"Kyai-yo!" Tsistsaki exclaimed. "He knows that real meat is the best; it is only that he must be continually making objections that he talks that way. Pay no attention to him; kill real meat for us as usual."

"Oh, kill elk or deer along with the buffalo! Kill some badgers if they want them! Anything for peace in camp!" my uncle exclaimed.

It was easy enough to get the buffalo; they were always in the valley within sight of camp. That morning we found a herd within a mile of it, killed five fat animals and had the meat all loaded upon the following wagon by nine o'clock. The teamster then headed for camp, and we went on to kill what our horses could pack of some other kind of meat.

Now, we did not want to ride into the brush-filled groves along the river in quest of elk and deer, for as likely as not we should be ambushed by some wandering war party. We therefore turned back through the grove in which the men were at work and thence went on down the big game trail running from the mouth of the Musselshell down the Missouri Valley. Where it entered the first of the narrow bottoms we turned off. We had gone no more than a couple of hundred yards when four bull elk rose out of a patch of junipers on the hill to our right and inquisitively stared at us. I slipped from my horse, took careful aim, and shot one of them.

We tethered our horses close to my kill and were butchering it when we were startled by a loud but distant hail and sprang for our rifles, which were leaning against some brush several steps away.

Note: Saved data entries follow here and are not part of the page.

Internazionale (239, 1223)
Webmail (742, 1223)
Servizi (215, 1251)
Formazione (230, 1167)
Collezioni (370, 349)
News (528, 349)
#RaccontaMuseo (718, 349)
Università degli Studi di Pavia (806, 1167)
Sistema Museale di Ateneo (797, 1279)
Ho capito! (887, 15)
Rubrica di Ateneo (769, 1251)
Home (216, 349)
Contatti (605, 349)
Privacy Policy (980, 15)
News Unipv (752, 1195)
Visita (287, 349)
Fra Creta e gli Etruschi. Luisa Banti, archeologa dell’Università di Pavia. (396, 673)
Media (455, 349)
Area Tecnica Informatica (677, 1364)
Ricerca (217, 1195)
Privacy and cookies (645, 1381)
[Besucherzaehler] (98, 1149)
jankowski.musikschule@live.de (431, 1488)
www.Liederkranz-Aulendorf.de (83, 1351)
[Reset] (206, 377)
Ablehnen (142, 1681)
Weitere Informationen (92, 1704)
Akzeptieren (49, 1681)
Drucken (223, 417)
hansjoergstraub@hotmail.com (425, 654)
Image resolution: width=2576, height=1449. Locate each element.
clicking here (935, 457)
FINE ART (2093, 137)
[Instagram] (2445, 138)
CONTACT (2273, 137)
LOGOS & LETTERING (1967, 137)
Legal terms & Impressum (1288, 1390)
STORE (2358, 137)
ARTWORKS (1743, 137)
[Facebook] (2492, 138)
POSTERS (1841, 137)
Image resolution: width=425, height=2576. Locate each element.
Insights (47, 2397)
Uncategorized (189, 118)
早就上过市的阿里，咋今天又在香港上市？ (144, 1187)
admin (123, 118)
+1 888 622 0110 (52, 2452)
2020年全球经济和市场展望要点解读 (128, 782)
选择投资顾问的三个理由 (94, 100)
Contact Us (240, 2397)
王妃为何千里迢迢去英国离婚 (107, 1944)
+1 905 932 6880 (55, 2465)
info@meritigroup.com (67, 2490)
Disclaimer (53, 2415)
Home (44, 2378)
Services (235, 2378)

We looked down into the bottom under us and there, just outside the narrow grove that fringed the river, we saw five Indians standing all in a row.

"Ha! Another war party, and no doubt another invitation to a smoke that would be the end of us!" Pitamakan exclaimed indignantly.


CHAPTER VII

LAME WOLF PRAYS TO HIS RAVEN

That morning I had not forgotten to sling on my telescope before leaving camp. I got it out, then took a good look at the men, and said to Pitamakan, "They don't appear to be a war party; they are all old men, and some have large packs upon their backs!"